Diego dropped his suitcase at the base of the stairs. The room was effectively bare, with the exception of a cot in one corner and a few shelves on the walls. But it was his. It was entirely free from the touch of his father, or his siblings. He tossed his suitcase on the mattress and opened it. He didn’t have much, just his school and mission uniforms and a few miscellaneous items. On the top was his most prized possession in the world: the needlepoint made for him by his mother. He hung the framed piece on a loose nail in the wall and stepped back. He’d miss his siblings, he knew, but there wasn’t nobody he’d miss more than his mother. She had taken care of him all those years. She had raised him. As his father had taught him to fight, she had taught him not to stutter. As he put a knife in his hand and told him that was all he was good for, she showed him the whole world.
Al was waiting for him in front of the ring when Diego came back out.
“You ready to fight?”
“What, you mean, right now?”
“Hell yeah, I mean right now.
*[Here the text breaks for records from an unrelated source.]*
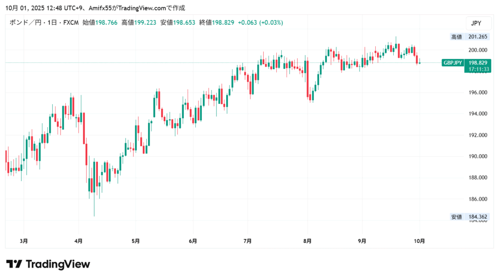Click the 始値 198.766 open value
The width and height of the screenshot is (499, 280).
[x=100, y=23]
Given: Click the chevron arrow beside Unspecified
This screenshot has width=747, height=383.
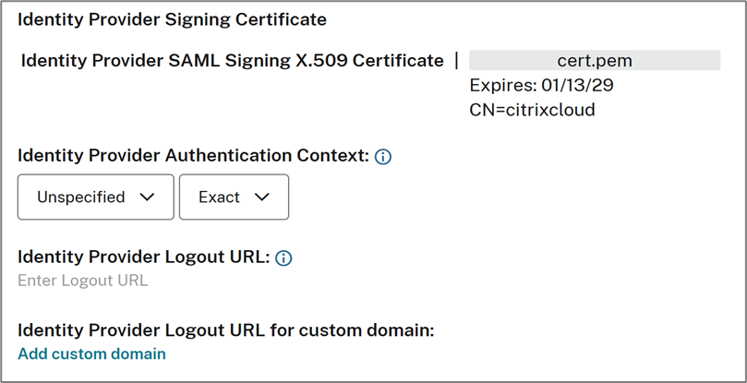Looking at the screenshot, I should (x=145, y=197).
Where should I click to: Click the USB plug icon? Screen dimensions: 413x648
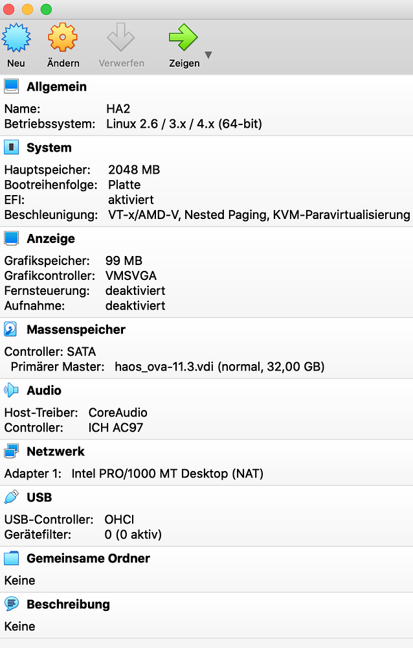11,496
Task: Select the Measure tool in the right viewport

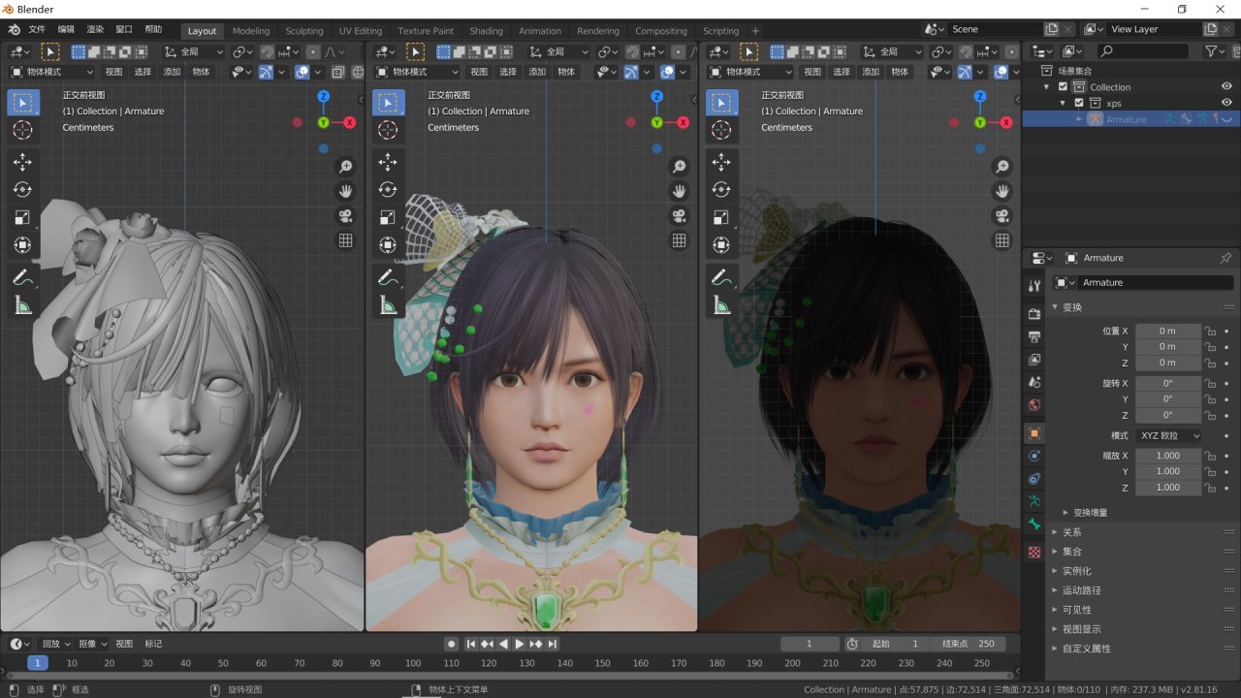Action: click(x=721, y=306)
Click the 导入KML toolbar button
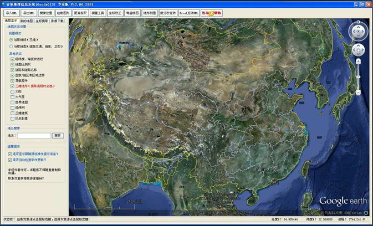373x226 pixels. (x=12, y=12)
If you’re gonna fight here, you’re gonna start right now. Show me what you got.”
“Tony! Over here!” And that’s when Diego saw him. Preposterously attractive, all muscles on his six-foot-eight frame. He moved with a grace that shouldn’t have been possible for someone of his size. Even more striking about him, though, were his eyes, a stormy gray-blue. And his smile, broad and brilliant white. He held out a stocky, callused hand to Diego.
“Nice to meet you. I’m Tony Sullivan.”
“Diego. Hargreeves.” They shook, and Diego somehow didn’t feel dwarfed by Tony, despite being almost a foot shorter.
“Alright, ladies, are we gonna stand here chattin’ or are we gonna fight?”
“You’re doing the most chatting, Al.” Tony grinned good-naturedly, the dimples in his cheeks deepening into craters. He took a pair of red boxing gloves off a hook on the wall and slipped them on. “Come on, Hargreeves. Let’s go.” He jumped over the ropes in one leap. “You comin’ or what?”
“Yeah. I’m coming.” Diego ducked between the ropes, just barely catching the gloves that Al tossed his way. He and Tony circled each other, hands up. This, unfortunately, left Diego woefully unprepared when Tony finally lunges at him, landing a punch squarely in the middle of Diego’s jaw. Diego stumbles backwards, reeling.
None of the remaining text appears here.